- Agenebode Location in Nigeria
- Coordinates: 7°06′N 6°42′E﻿ / ﻿7.100°N 6.700°E
- Country: Nigeria
- State: Edo
- LGA: Etsako East
- Climate: Aw

= Agenebode =

Agenebode is a historical water-side town located by the banks of the Niger River in Edo State, South South part of Nigeria. It is the headquarters of Etsako-East local Gornment Area, The host of the local council and the traditional capital of Weppa Wanno Clan/Kingdom.

==Location==
Agenebode is bounded by Ivioghe, Egor, Emokweme villages, and the River Niger. Agenebode city is the ancestral home city of all Weppa and Wanno people, both at home and in the diaspora. There’s a general market at the center of the city and people attend every five days to buy fresh groceries. People are friendly and content in Agenebode.

Agenebode is divided into different quarters, which are called Ighaewo, Egbado, Otoukwe, Igegbode (upland). The major town are Emokweme, Egor and Ivioghe villages, Iviebua Igbagba and Agiele.

==History==
Agenebode is a contraction of the Edo words Ago-ni-ba-ode - “Camp of the guard” - Ago camp; ni - those; ha - watch; Ode - road or way: for those watching the Road”.
It is a historic town located in northern Edo State and forms part of the Etsako East Local Government Area. The town is primarily inhabited by the Uwanno subgroup of the Afemai Afenmai people, who trace their origins to migrations from the ancient Benin Kingdom. Historical traditions and cultural links suggest that many Etsako communities, including those in Agenebode, descend from Benin warriors, hunters, and nobles who migrated northward during various phases of the Benin Empire's expansion.

Agenebode was the regional headquarters of the Royal Niger Company, a mercantile company owned by the British Colonialists and currently the headquarters of Etsako East Local Government Area of Edo State.

==Educational institutions==
Educational institutions at Agenebode are the College of Agriculture and Fisheries, St.
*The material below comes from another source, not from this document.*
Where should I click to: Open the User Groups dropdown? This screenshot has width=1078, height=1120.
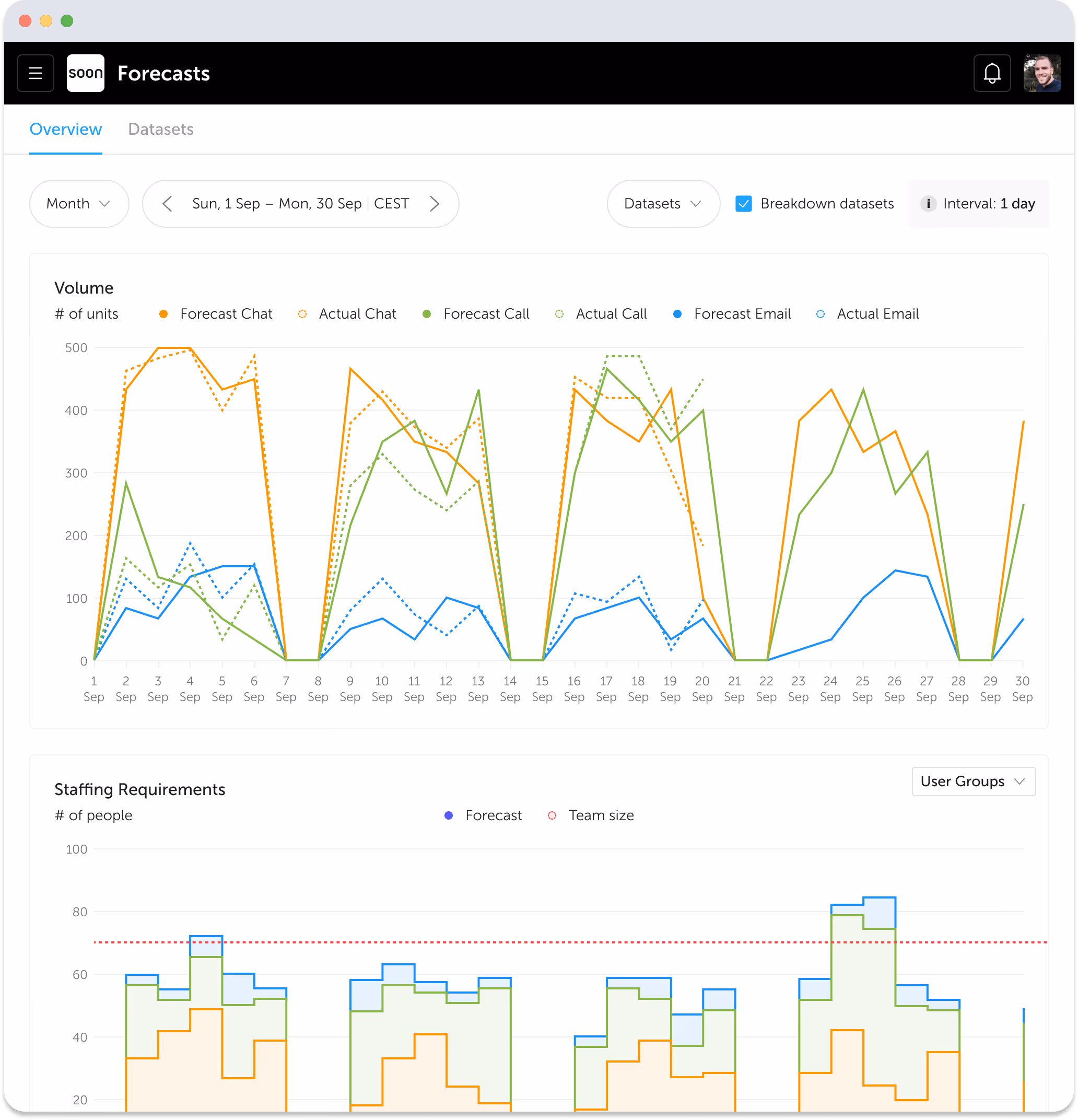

Peters Grammar School, Progress Secondary School, Providence Secondary School, Army Day Secondary School, Sacred Heart College, Catholic Junior Seminary School,Omoaze Primary school, and so many other secondary and primary schools.
Agenebode house a Nigerian Supply and Transport barracks of the Nigerian Army, and a Division of the Nigerian Police Force.
The King of the Weppa Wanno Kingdom is called the Okumagbe which is translated as the unifier, and his palace is situated at Agenebode Upland. The stool of the Okumagbe is rotated among the five kinship groups.
Presently (Dr) George Oshiapi Egabor, JP, PhD, OON a chartered accountant and industrialist from the Iviokpisa kinship group, is the current Okumagbe of the Weppa Wanno; his title is OMOAZE 1.

Residents of Agenebode are predominantly Christians as the first catholic mission in Mid-Western Nigeria was located at Agenebode in 1882. There are also Muslims and traditional worshippers.

==Tourists attraction==
Interesting sites in Agenebode are the post office, built in 1930, the Colonial Court on Mission Road, the Sacred Heart Catholic Church, the Local Council office, the Army Barracks, General Hospital, Niger Valley Farms, the River Niger banks, the Notre Dam Hospital, and the Convent.

The main means of transportation in Agenebode is by motorcycles, buses and cars. Canoes, boats and ferries transport people across the River Niger to Idah in Kogi State.

Traditional occupations of the people are farming, fishing and canoe-building. Local agriculture produces maize, nuts, groundnuts, sorghum, rice, vegetables, potatoes, Cassava, Yam, fruits etc.

The local cuisine are-Corn Soup (Omi-ukpoka), peanuts soup (omi-sagwe), melon soup (okotipio), fresh fish soup (omi-esegbomi) etc.; these soup can either be eaten with pounded yam, Eba, Fufu etc.; Agenebode people drink locally made gin (ukakai) and fresh palm wine.